Israeli Deputy Foreign Minister Danny Ayalon charged that the mission was simply an attempt to provoke the Israelis. That was certainly the case. The mission was designed to demonstrate that the Israelis were unreasonable and brutal. The hope was that Israel would be provoked to extreme action, further alienating Israel from the global community and possibly driving a wedge between Israel and the United States. The operation’s planners also hoped this would trigger a political crisis in Israel

A logical Israeli response would have been avoiding falling into the provocation trap and suffering the political repercussions the Turkish NGO was trying to trigger. Instead, the Israelis decided to make a show of force. The Israelis appear to have reasoned that backing down would demonstrate weakness and encourage further flotillas to Gaza, unraveling the Israeli position vis-à-vis Hamas. In this thinking, a violent interception was a superior strategy to accommodation regardless of political consequences. Thus, the Israelis accepted the bait and were provoked.

The ‘Exodus’ Scenario

In the 1950s, an author named Leon Uris published a book called “Exodus.” Later made into a major motion picture, Exodus told the story of a Zionist provocation against the British. In the wake of World War II, the British — who controlled Palestine, as it was then known — maintained limits on Jewish immigration there. Would-be immigrants captured trying to run the blockade were detained in camps in Cyprus. In the book and movie, Zionists planned a propaganda exercise involving a breakout of Jews — mostly children — from the camp, who would then board a ship renamed the Exodus. When the Royal Navy intercepted the ship, the passengers would mount a hunger strike. The goal was to portray the British as brutes finishing the work of the Nazis. The image of children potentially dying of hunger would force the British to permit the ship to go to Palestine, to reconsider British policy on immigration, and ultimately to decide to abandon Palestine and turn the matter over to the United Nations.

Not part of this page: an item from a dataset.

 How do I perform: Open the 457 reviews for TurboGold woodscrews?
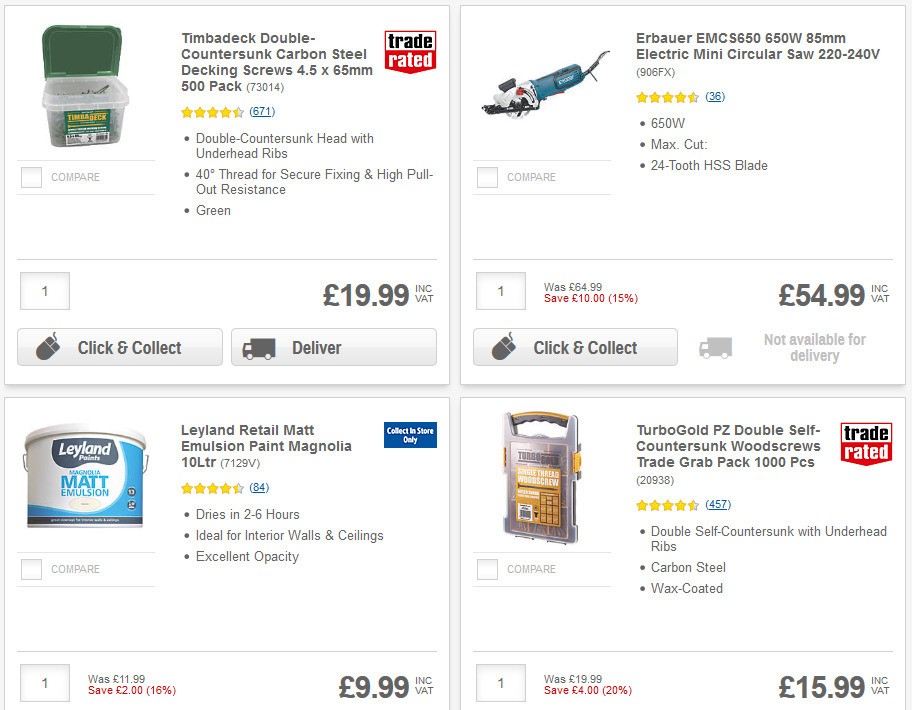click(x=718, y=505)
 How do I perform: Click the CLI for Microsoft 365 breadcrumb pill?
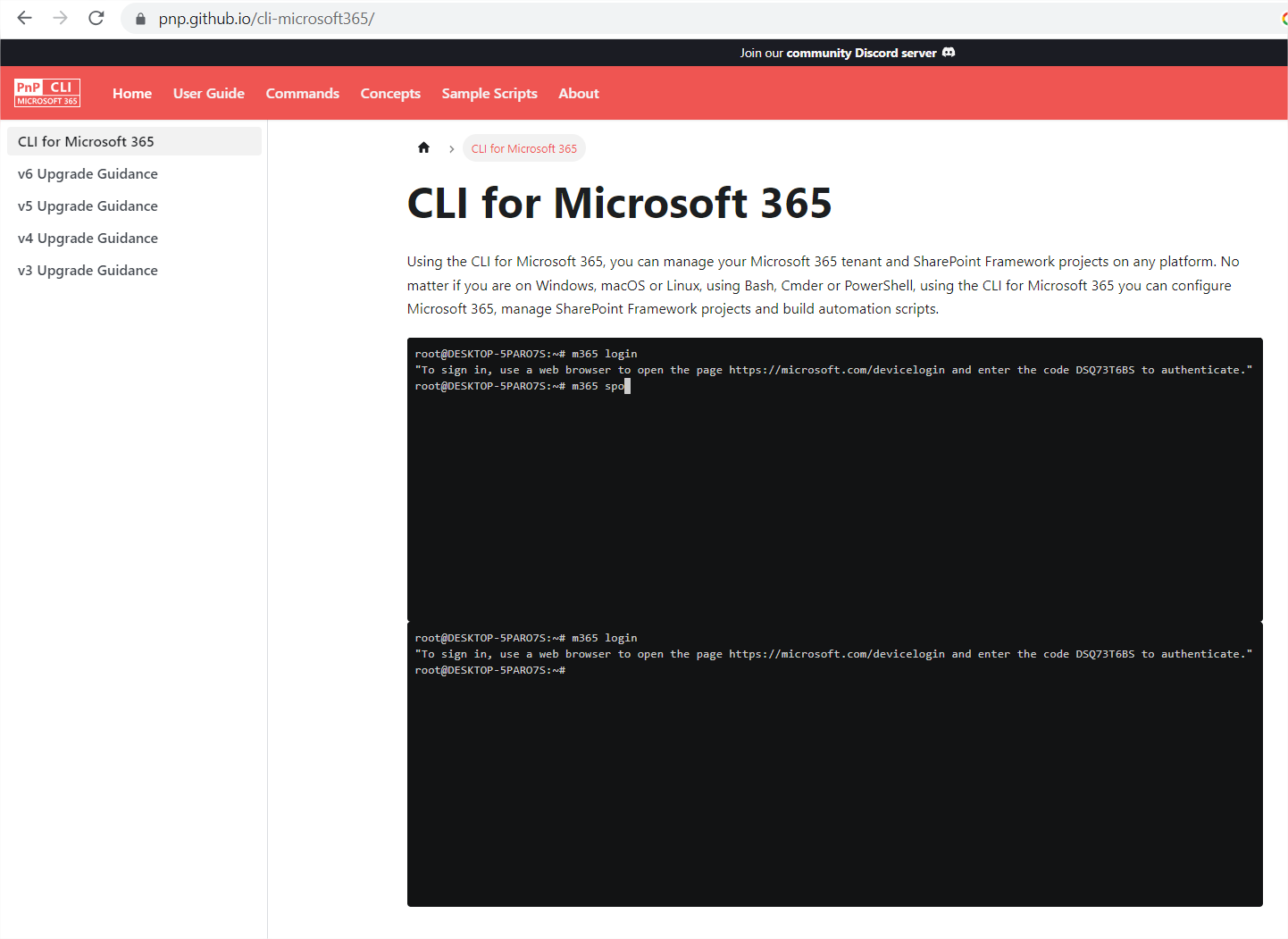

There was in fact a ship called Exodus, but the affair did not play out precisely as portrayed by Uris, who used an amalgam of incidents to display the propaganda war waged by the Jews. Those carrying out this war had two goals. The first was to create sympathy in Britain and throughout the world for Jews who, just a couple of years after German concentration camps, were now being held in British camps. Second, they sought to portray their struggle as being against the British. The British were portrayed as continuing Nazi policies toward the Jews in order to maintain their empire. The Jews were portrayed as anti-imperialists, fighting the British much as the Americans had.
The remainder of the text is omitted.